Stored items from a collection:
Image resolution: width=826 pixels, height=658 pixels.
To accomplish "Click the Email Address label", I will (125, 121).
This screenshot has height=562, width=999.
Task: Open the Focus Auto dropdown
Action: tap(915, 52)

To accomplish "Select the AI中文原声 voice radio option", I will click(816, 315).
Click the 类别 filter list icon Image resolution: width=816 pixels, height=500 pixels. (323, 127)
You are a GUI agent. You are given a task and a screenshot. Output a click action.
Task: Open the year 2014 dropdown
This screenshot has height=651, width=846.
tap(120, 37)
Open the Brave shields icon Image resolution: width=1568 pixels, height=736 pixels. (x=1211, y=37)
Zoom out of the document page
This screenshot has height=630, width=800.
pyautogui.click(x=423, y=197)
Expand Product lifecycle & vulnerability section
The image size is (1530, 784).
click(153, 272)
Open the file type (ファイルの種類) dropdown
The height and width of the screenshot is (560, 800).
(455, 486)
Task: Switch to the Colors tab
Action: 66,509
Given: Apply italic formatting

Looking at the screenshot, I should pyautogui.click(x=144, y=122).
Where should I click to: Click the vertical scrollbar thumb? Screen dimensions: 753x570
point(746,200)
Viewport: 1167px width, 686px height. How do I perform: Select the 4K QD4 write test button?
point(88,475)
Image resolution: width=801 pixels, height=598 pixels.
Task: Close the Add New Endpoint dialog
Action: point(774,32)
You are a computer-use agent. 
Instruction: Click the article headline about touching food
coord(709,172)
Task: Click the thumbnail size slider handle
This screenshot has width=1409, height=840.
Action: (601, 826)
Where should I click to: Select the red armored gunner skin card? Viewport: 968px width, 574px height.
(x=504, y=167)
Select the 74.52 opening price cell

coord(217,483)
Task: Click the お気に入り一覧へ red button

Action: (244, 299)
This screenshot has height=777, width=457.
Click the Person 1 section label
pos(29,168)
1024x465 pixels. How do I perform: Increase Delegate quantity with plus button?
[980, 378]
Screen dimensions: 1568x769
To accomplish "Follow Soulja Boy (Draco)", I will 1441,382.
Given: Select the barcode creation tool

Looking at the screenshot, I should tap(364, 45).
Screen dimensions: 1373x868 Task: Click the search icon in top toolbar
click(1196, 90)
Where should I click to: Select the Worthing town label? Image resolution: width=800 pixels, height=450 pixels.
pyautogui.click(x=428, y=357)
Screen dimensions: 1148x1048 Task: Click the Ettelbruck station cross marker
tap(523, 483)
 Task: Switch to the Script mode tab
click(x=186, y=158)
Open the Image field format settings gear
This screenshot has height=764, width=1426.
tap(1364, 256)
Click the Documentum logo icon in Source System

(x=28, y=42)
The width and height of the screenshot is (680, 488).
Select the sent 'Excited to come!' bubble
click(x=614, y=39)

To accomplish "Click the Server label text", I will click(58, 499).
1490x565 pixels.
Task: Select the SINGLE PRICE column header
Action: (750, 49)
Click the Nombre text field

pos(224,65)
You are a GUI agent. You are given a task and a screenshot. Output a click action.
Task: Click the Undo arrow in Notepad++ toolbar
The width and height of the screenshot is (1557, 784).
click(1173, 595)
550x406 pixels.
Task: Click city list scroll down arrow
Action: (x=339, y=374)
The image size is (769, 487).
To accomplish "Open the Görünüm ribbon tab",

PROBLEM TO SOLVE:
The answer is a portion of the data. Write out exactly the line with "Task: Click the Undo" and all lines after it.

EXPECTED ANSWER:
Task: Click the Undo arrow in Notepad++ toolbar
The width and height of the screenshot is (1557, 784).
click(1173, 595)
550x406 pixels.
Task: Click city list scroll down arrow
Action: (x=339, y=374)
The image size is (769, 487).
To accomplish "Open the Görünüm ribbon tab",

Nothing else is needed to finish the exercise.